** start of TEXT SECTION **

- Country: Ecuador
- Province: Sucumbíos
- Canton: Gonzalo Pizarro

Population
- • Total: ~250
- Time zone: ECT

= Sinangoe =

A'i Cofán Indigenous community in the Ecuadorian Amazon

Sinangoe (also called A’i Cofán de Sinangoe) is an Indigenous community of the A’i Cofán people, located in the upper Aguarico River basin in the Sucumbíos Province of Ecuador’s Amazon region. Its territory borders or lies near Cayambe-Coca National Park and Sumaco Napo-Galeras National Park.

== Geography, population, and environment ==
Sinangoe lies in the headwaters of the Aguarico River, one of the tributaries of the Napo River, in a region of rainforest and montane ecosystems. The community comprises about 250 people across several extended families. Its inhabitants depend on subsistence agriculture, fishing, and forest gathering, and increasingly on ecological monitoring and community-based tourism. The territory faces continuing pressure from illegal mining, logging, and riverbed dredging, which degrade vegetation, rivers, and water quality.

== Historical and legal turning points ==
Sinangoe has long resisted extractive encroachment by documenting environmental violations such as illegal mining and poaching. In 2018, community members discovered that the Ecuadorian government had granted 52 gold-mining concessions in and around their ancestral lands without consultation or adequate environmental review. In August 2018, a provincial court suspended the concessions, ruling that the state had violated constitutional rights to free, prior, and informed consultation, and ordered their cancellation. On 16 November 2018, the Provincial Court of Sucumbíos upheld the judgment, confirming that all 52 concessions be annulled and reverted to the State.

On 27 January 2022, Ecuador’s Constitutional Court issued Sentencia No. 273-19-JP/22 following a protection action by the Defensoría del Pueblo and Sinangoe leaders. The Court confirmed violations of constitutional rights including culture, territory, environment, and prior consultation. The ruling affirmed that free, prior, and informed consent (FPIC) must be guaranteed even for projects outside Indigenous territories whose impacts extend within them. The decision is widely cited as the "Sinangoe doctrine" in Ecuadorian environmental and Indigenous jurisprudence.

** end of TEXT SECTION **

AIM OF THE EXERCISE: Decide whether each statement agrees with the Sinangoe text, answering yes or no and quoting the words of the text that settle it: 1. The community has about 250 people. 2. The government consulted the community before granting the 52 gold-mining concessions. 3. The Aguarico River is a tributary of the Napo River. The records that follow are unrelated to the Sinangoe text.

** start of SUPPLIED MATERIAL **

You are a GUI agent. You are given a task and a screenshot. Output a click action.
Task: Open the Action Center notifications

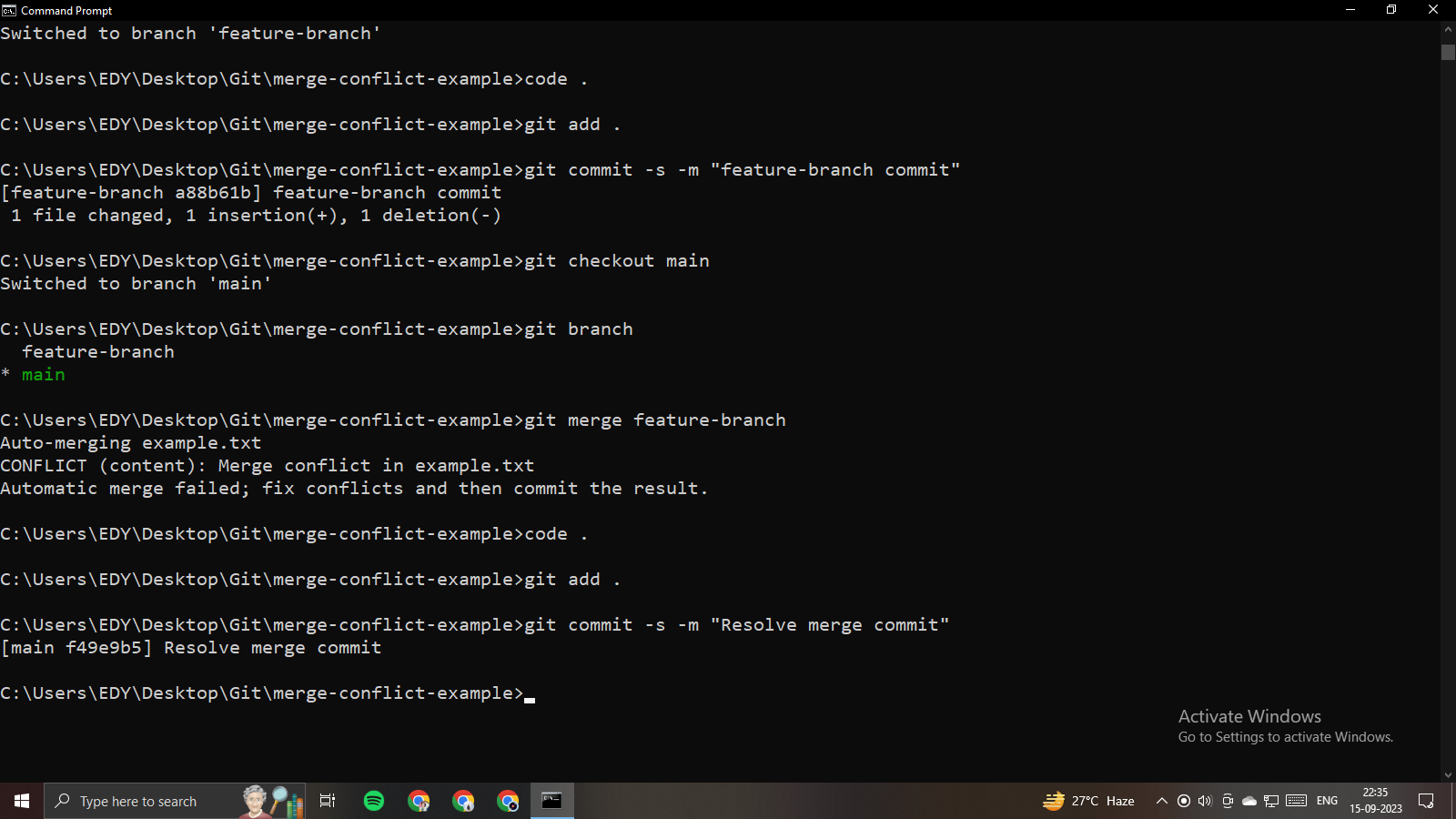(x=1426, y=801)

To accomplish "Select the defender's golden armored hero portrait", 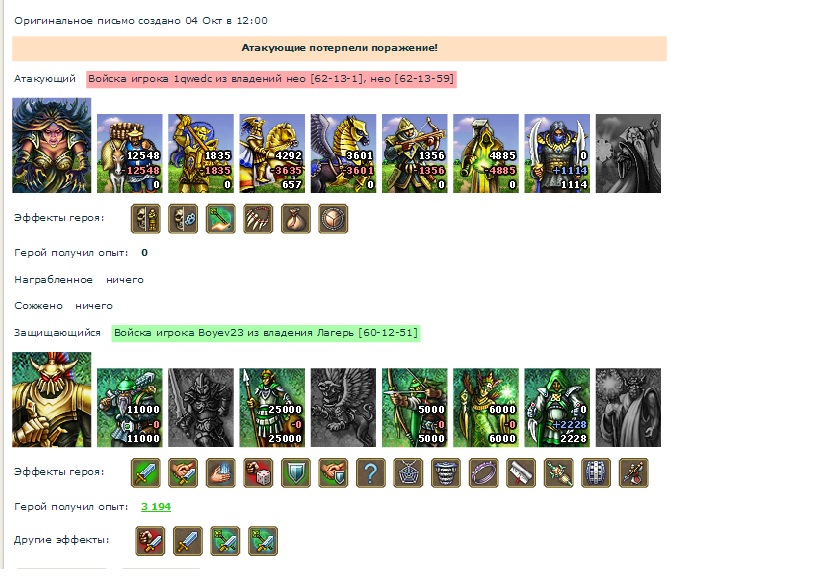I will pos(52,400).
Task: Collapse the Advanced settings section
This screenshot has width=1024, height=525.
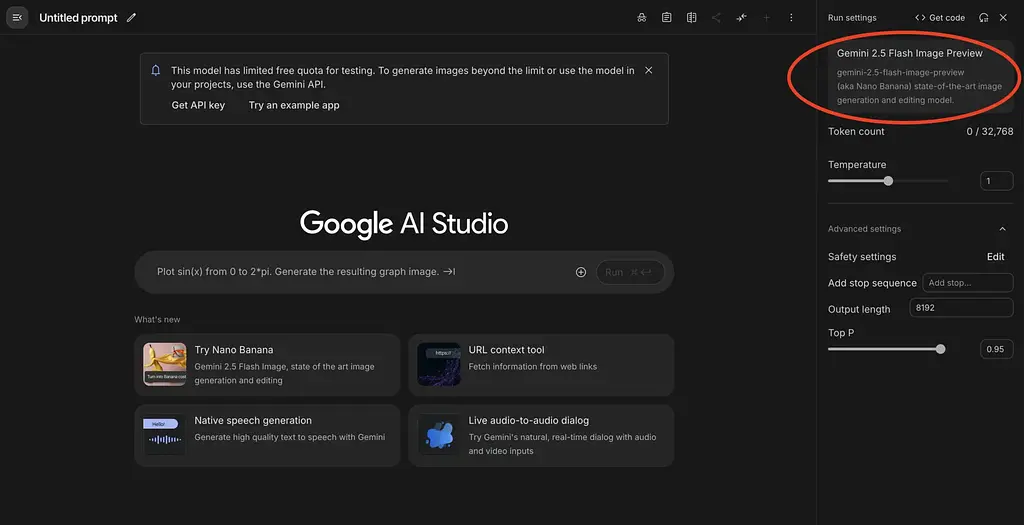Action: (x=1003, y=229)
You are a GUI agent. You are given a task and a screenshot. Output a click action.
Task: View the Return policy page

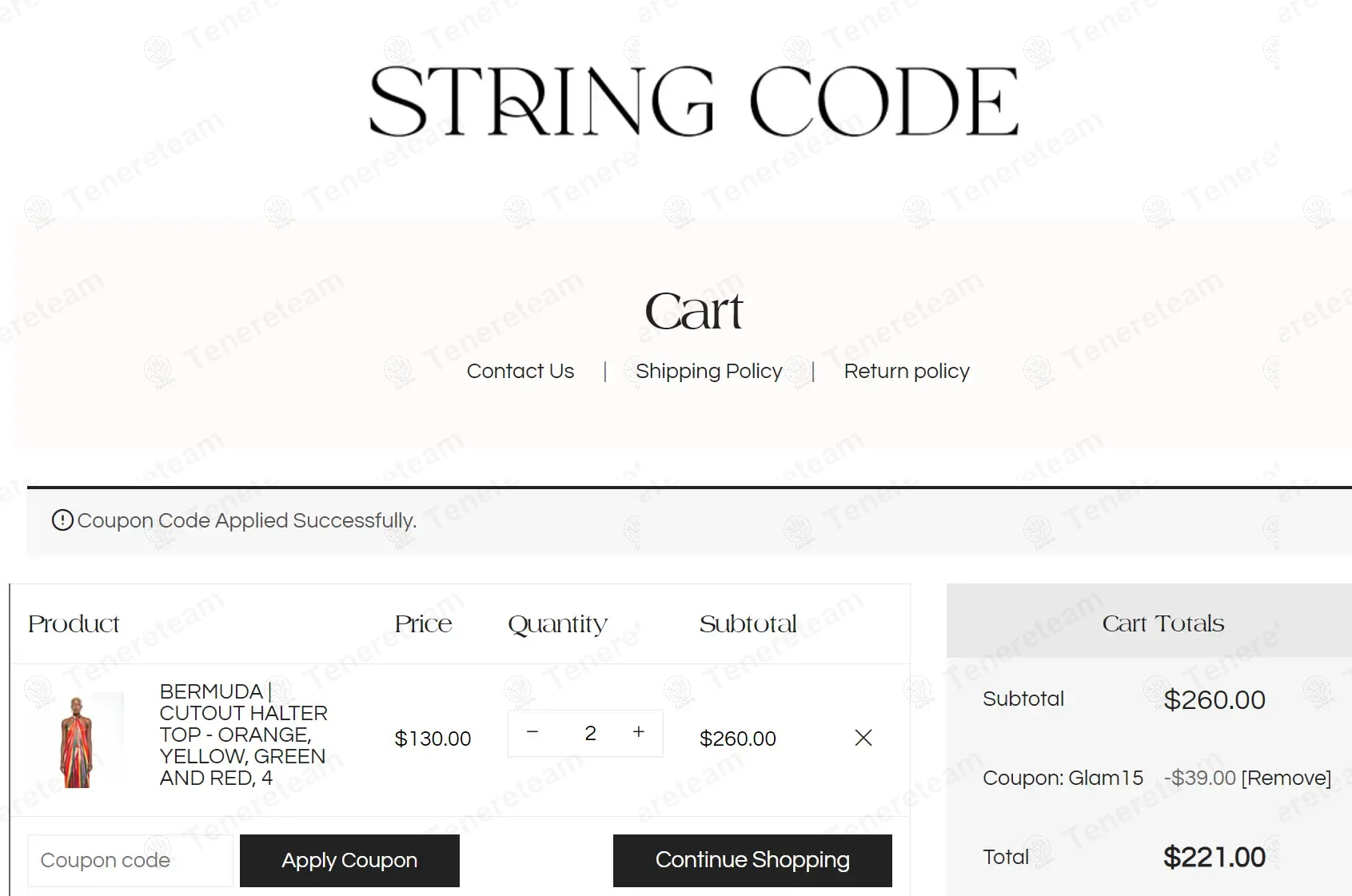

** end of SUPPLIED MATERIAL **

THE RESPONSE:
1. Yes: "The community comprises about 250 people across several extended families."
2. No: "the Ecuadorian government had granted 52 gold-mining concessions in and around their ancestral lands without consultation or adequate environmental review."
3. Yes: "the Aguarico River, one of the tributaries of the Napo River"